NewAmsterdam Pharma Company N.V. (NAMSW) - Intro
NewAmsterdam Pharma Company N.V. (NAMSW) is a clinical-stage biopharmaceutical company focused on developing obicetrapib, an oral, once-daily, selective cholesteryl ester transfer protein (CETP) inhibitor designed to substantially lower LDL-C and address residual cardiovascular risk. The company's trajectory since incorporation has been defined by rapid corporate transitions, significant financing, and pivotal Phase 3 data readouts.- Incorporation and corporate form changes:
- Incorporated in the Netherlands as NewAmsterdam Pharma Company B.V. on June 10, 2022.
- Converted to a public limited liability company and renamed NewAmsterdam Pharma Company N.V. on November 21, 2022.
- Financing and capital:
- Completed an upsized financing of $479 million in December 2024 to fund operations beyond the PREVAIL cardiovascular outcomes trial readout and potential U.S. commercialization of obicetrapib.
- Reported cash, cash equivalents, and marketable securities of $808.5 million as of March 31, 2025 (down from $834.2 million at year-end 2024).

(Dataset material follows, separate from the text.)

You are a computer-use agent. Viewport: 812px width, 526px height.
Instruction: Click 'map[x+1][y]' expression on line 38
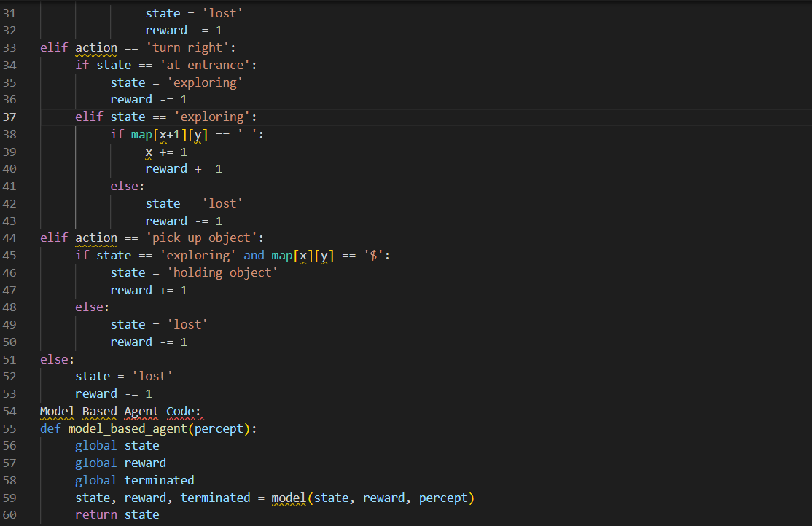168,134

- Governance and leadership:
- Appointed Adele Gulfo to the Board of Directors in April 2025, adding more than 30 years of global strategy and commercialization experience for blockbuster medicines.
- Clinical progress:
- Announced positive topline Phase 3 results from BROADWAY and BROOKLYN in May 2025 demonstrating significant LDL-C lowering in patients with cardiovascular disease.
- PREVAIL cardiovascular outcomes trial remains a key milestone for long-term outcome data and commercial positioning.
Ownership and Public Profile
- Public company structure following conversion to an N.V.; shares trade under ticker NAMSW.
- Investor mix typically includes institutional biotech investors, venture investors that participated in earlier private financings, and public-market shareholders following IPO/secondary offerings and the December 2024 upsized financing.
- Available investor resource: Exploring NewAmsterdam Pharma Company N.V. Investor Profile: Who's Buying and Why?
Mission and Strategic Focus
- Mission: Reduce residual cardiovascular risk through a best-in-class oral LDL-C lowering therapy that is broadly accessible and complementary to existing standard-of-care lipid therapies.
- Strategic priorities:
- Advance Phase 3 programs and PREVAIL outcomes data to support regulatory approvals and guideline inclusion.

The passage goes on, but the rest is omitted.